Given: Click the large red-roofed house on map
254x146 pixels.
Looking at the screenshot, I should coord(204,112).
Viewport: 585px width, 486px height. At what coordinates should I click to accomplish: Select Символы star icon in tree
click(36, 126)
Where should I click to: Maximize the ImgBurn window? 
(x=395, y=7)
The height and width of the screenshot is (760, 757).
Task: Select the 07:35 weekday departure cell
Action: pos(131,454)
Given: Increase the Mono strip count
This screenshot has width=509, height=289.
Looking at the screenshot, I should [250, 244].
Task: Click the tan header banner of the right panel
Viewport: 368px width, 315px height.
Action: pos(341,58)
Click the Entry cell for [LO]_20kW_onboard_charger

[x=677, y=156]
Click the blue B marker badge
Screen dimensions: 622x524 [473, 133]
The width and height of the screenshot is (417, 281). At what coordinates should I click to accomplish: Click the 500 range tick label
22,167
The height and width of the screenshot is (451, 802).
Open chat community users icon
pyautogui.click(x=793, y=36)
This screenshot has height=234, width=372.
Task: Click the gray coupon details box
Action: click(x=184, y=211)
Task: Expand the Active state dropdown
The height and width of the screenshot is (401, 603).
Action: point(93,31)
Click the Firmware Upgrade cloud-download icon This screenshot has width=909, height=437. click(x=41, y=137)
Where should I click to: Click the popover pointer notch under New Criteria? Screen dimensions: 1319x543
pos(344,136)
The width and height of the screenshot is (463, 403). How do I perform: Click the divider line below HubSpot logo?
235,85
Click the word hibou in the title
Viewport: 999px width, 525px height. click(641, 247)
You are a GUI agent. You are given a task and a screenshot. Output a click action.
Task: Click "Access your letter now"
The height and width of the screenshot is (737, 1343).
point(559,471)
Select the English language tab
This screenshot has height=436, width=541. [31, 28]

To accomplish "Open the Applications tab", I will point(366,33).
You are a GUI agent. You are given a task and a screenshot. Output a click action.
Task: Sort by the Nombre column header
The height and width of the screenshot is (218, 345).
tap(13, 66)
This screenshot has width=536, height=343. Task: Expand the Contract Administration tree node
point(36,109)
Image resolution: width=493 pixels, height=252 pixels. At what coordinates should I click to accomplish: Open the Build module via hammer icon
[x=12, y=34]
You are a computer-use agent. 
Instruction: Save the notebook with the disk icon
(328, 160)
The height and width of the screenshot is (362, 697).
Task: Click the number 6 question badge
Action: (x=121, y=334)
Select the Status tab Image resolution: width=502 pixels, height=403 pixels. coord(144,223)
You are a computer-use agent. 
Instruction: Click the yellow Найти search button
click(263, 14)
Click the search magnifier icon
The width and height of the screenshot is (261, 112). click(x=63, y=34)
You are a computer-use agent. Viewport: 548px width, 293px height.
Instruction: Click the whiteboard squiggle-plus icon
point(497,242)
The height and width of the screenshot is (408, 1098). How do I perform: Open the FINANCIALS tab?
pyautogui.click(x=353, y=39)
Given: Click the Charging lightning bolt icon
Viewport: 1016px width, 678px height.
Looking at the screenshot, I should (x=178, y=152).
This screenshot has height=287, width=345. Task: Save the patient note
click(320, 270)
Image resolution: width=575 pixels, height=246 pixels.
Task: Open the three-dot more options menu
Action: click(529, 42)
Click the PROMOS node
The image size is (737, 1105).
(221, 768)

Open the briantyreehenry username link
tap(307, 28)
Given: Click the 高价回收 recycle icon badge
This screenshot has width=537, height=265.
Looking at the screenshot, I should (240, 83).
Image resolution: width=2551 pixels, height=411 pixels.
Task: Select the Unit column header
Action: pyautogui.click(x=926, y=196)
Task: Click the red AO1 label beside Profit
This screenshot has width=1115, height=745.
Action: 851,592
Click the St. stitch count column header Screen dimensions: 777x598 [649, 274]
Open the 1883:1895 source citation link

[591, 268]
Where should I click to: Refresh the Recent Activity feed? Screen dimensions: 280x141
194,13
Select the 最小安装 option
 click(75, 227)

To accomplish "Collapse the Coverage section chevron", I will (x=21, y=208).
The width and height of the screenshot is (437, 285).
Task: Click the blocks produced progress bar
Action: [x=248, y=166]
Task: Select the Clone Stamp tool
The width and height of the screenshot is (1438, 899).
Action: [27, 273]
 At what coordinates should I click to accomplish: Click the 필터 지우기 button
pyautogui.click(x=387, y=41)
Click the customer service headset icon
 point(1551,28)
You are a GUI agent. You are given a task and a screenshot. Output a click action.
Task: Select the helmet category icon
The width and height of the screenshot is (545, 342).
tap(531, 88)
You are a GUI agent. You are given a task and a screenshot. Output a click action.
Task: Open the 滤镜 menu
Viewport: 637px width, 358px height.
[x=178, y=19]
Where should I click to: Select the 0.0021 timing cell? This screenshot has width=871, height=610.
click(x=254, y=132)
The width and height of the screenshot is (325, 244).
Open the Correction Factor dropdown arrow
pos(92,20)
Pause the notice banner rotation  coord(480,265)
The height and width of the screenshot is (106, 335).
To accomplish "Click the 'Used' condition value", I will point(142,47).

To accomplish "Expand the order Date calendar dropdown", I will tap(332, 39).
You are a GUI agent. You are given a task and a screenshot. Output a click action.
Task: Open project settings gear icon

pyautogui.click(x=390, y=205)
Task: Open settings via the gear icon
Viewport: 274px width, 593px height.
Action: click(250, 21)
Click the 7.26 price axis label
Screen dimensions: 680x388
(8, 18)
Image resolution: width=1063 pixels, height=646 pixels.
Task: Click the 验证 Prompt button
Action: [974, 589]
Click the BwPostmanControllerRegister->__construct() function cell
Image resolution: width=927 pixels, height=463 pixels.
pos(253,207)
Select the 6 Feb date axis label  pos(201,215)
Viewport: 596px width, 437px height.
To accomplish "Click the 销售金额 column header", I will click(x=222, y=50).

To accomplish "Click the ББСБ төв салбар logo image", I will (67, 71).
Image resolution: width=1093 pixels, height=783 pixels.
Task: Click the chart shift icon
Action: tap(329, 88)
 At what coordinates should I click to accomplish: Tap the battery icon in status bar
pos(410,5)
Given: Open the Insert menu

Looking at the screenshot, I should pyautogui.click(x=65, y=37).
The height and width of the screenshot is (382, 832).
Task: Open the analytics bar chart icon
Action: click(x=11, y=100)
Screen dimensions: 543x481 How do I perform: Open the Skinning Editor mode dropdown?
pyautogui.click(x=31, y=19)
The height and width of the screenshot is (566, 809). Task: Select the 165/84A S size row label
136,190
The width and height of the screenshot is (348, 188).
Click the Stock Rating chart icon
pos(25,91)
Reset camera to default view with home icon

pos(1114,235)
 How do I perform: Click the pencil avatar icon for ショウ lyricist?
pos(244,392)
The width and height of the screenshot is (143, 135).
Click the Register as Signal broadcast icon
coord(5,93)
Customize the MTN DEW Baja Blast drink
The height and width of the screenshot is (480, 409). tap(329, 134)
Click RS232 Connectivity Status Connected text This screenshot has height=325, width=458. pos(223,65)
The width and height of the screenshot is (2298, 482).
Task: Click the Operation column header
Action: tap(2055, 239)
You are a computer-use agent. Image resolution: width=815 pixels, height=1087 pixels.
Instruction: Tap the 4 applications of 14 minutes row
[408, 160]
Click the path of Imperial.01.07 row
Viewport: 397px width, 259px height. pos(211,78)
────────────────────────────────────────
* Action item *
When you answer, return the records above exactly as they stand.

* Solution for this task *
Given: Click the large red-roofed house on map
254x146 pixels.
Looking at the screenshot, I should coord(204,112).
Viewport: 585px width, 486px height. At what coordinates should I click to accomplish: Select Символы star icon in tree
click(36, 126)
Where should I click to: Maximize the ImgBurn window? 
(x=395, y=7)
The height and width of the screenshot is (760, 757).
Task: Select the 07:35 weekday departure cell
Action: pos(131,454)
Given: Increase the Mono strip count
This screenshot has width=509, height=289.
Looking at the screenshot, I should [250, 244].
Task: Click the tan header banner of the right panel
Viewport: 368px width, 315px height.
Action: pos(341,58)
Click the Entry cell for [LO]_20kW_onboard_charger

[x=677, y=156]
Click the blue B marker badge
Screen dimensions: 622x524 [473, 133]
The width and height of the screenshot is (417, 281). At what coordinates should I click to accomplish: Click the 500 range tick label
22,167
The height and width of the screenshot is (451, 802).
Open chat community users icon
pyautogui.click(x=793, y=36)
This screenshot has height=234, width=372.
Task: Click the gray coupon details box
Action: click(x=184, y=211)
Task: Expand the Active state dropdown
The height and width of the screenshot is (401, 603).
Action: point(93,31)
Click the Firmware Upgrade cloud-download icon This screenshot has width=909, height=437. click(x=41, y=137)
Where should I click to: Click the popover pointer notch under New Criteria? Screen dimensions: 1319x543
pos(344,136)
The width and height of the screenshot is (463, 403). How do I perform: Click the divider line below HubSpot logo?
235,85
Click the word hibou in the title
Viewport: 999px width, 525px height. click(641, 247)
You are a GUI agent. You are given a task and a screenshot. Output a click action.
Task: Click "Access your letter now"
The height and width of the screenshot is (737, 1343).
point(559,471)
Select the English language tab
This screenshot has height=436, width=541. [31, 28]

To accomplish "Open the Applications tab", I will point(366,33).
You are a GUI agent. You are given a task and a screenshot. Output a click action.
Task: Sort by the Nombre column header
The height and width of the screenshot is (218, 345).
tap(13, 66)
This screenshot has width=536, height=343. Task: Expand the Contract Administration tree node
point(36,109)
Image resolution: width=493 pixels, height=252 pixels. At what coordinates should I click to accomplish: Open the Build module via hammer icon
[x=12, y=34]
You are a computer-use agent. 
Instruction: Save the notebook with the disk icon
(328, 160)
The height and width of the screenshot is (362, 697).
Task: Click the number 6 question badge
Action: (x=121, y=334)
Select the Status tab Image resolution: width=502 pixels, height=403 pixels. coord(144,223)
You are a computer-use agent. 
Instruction: Click the yellow Найти search button
click(263, 14)
Click the search magnifier icon
The width and height of the screenshot is (261, 112). click(x=63, y=34)
You are a computer-use agent. Viewport: 548px width, 293px height.
Instruction: Click the whiteboard squiggle-plus icon
point(497,242)
The height and width of the screenshot is (408, 1098). How do I perform: Open the FINANCIALS tab?
pyautogui.click(x=353, y=39)
Given: Click the Charging lightning bolt icon
Viewport: 1016px width, 678px height.
Looking at the screenshot, I should (x=178, y=152).
This screenshot has height=287, width=345. Task: Save the patient note
click(320, 270)
Image resolution: width=575 pixels, height=246 pixels.
Task: Open the three-dot more options menu
Action: click(529, 42)
Click the PROMOS node
The image size is (737, 1105).
(221, 768)

Open the briantyreehenry username link
tap(307, 28)
Given: Click the 高价回收 recycle icon badge
This screenshot has width=537, height=265.
Looking at the screenshot, I should (240, 83).
Image resolution: width=2551 pixels, height=411 pixels.
Task: Select the Unit column header
Action: pyautogui.click(x=926, y=196)
Task: Click the red AO1 label beside Profit
This screenshot has width=1115, height=745.
Action: 851,592
Click the St. stitch count column header Screen dimensions: 777x598 [649, 274]
Open the 1883:1895 source citation link

[591, 268]
Where should I click to: Refresh the Recent Activity feed? Screen dimensions: 280x141
194,13
Select the 最小安装 option
 click(75, 227)

To accomplish "Collapse the Coverage section chevron", I will (x=21, y=208).
The width and height of the screenshot is (437, 285).
Task: Click the blocks produced progress bar
Action: [x=248, y=166]
Task: Select the Clone Stamp tool
The width and height of the screenshot is (1438, 899).
Action: [27, 273]
 At what coordinates should I click to accomplish: Click the 필터 지우기 button
pyautogui.click(x=387, y=41)
Click the customer service headset icon
 point(1551,28)
You are a GUI agent. You are given a task and a screenshot. Output a click action.
Task: Select the helmet category icon
The width and height of the screenshot is (545, 342).
tap(531, 88)
You are a GUI agent. You are given a task and a screenshot. Output a click action.
Task: Open the 滤镜 menu
Viewport: 637px width, 358px height.
[x=178, y=19]
Where should I click to: Select the 0.0021 timing cell? This screenshot has width=871, height=610.
click(x=254, y=132)
The width and height of the screenshot is (325, 244).
Open the Correction Factor dropdown arrow
pos(92,20)
Pause the notice banner rotation  coord(480,265)
The height and width of the screenshot is (106, 335).
To accomplish "Click the 'Used' condition value", I will point(142,47).

To accomplish "Expand the order Date calendar dropdown", I will tap(332, 39).
You are a GUI agent. You are given a task and a screenshot. Output a click action.
Task: Open project settings gear icon

pyautogui.click(x=390, y=205)
Task: Open settings via the gear icon
Viewport: 274px width, 593px height.
Action: click(250, 21)
Click the 7.26 price axis label
Screen dimensions: 680x388
(8, 18)
Image resolution: width=1063 pixels, height=646 pixels.
Task: Click the 验证 Prompt button
Action: [974, 589]
Click the BwPostmanControllerRegister->__construct() function cell
Image resolution: width=927 pixels, height=463 pixels.
pos(253,207)
Select the 6 Feb date axis label  pos(201,215)
Viewport: 596px width, 437px height.
To accomplish "Click the 销售金额 column header", I will click(x=222, y=50).

To accomplish "Click the ББСБ төв салбар logo image", I will (67, 71).
Image resolution: width=1093 pixels, height=783 pixels.
Task: Click the chart shift icon
Action: tap(329, 88)
 At what coordinates should I click to accomplish: Tap the battery icon in status bar
pos(410,5)
Given: Open the Insert menu

Looking at the screenshot, I should pyautogui.click(x=65, y=37).
The height and width of the screenshot is (382, 832).
Task: Open the analytics bar chart icon
Action: click(x=11, y=100)
Screen dimensions: 543x481 How do I perform: Open the Skinning Editor mode dropdown?
pyautogui.click(x=31, y=19)
The height and width of the screenshot is (566, 809). Task: Select the 165/84A S size row label
136,190
The width and height of the screenshot is (348, 188).
Click the Stock Rating chart icon
pos(25,91)
Reset camera to default view with home icon

pos(1114,235)
 How do I perform: Click the pencil avatar icon for ショウ lyricist?
pos(244,392)
The width and height of the screenshot is (143, 135).
Click the Register as Signal broadcast icon
coord(5,93)
Customize the MTN DEW Baja Blast drink
The height and width of the screenshot is (480, 409). tap(329, 134)
Click RS232 Connectivity Status Connected text This screenshot has height=325, width=458. pos(223,65)
The width and height of the screenshot is (2298, 482).
Task: Click the Operation column header
Action: tap(2055, 239)
You are a computer-use agent. Image resolution: width=815 pixels, height=1087 pixels.
Instruction: Tap the 4 applications of 14 minutes row
[408, 160]
Click the path of Imperial.01.07 row
Viewport: 397px width, 259px height. pos(211,78)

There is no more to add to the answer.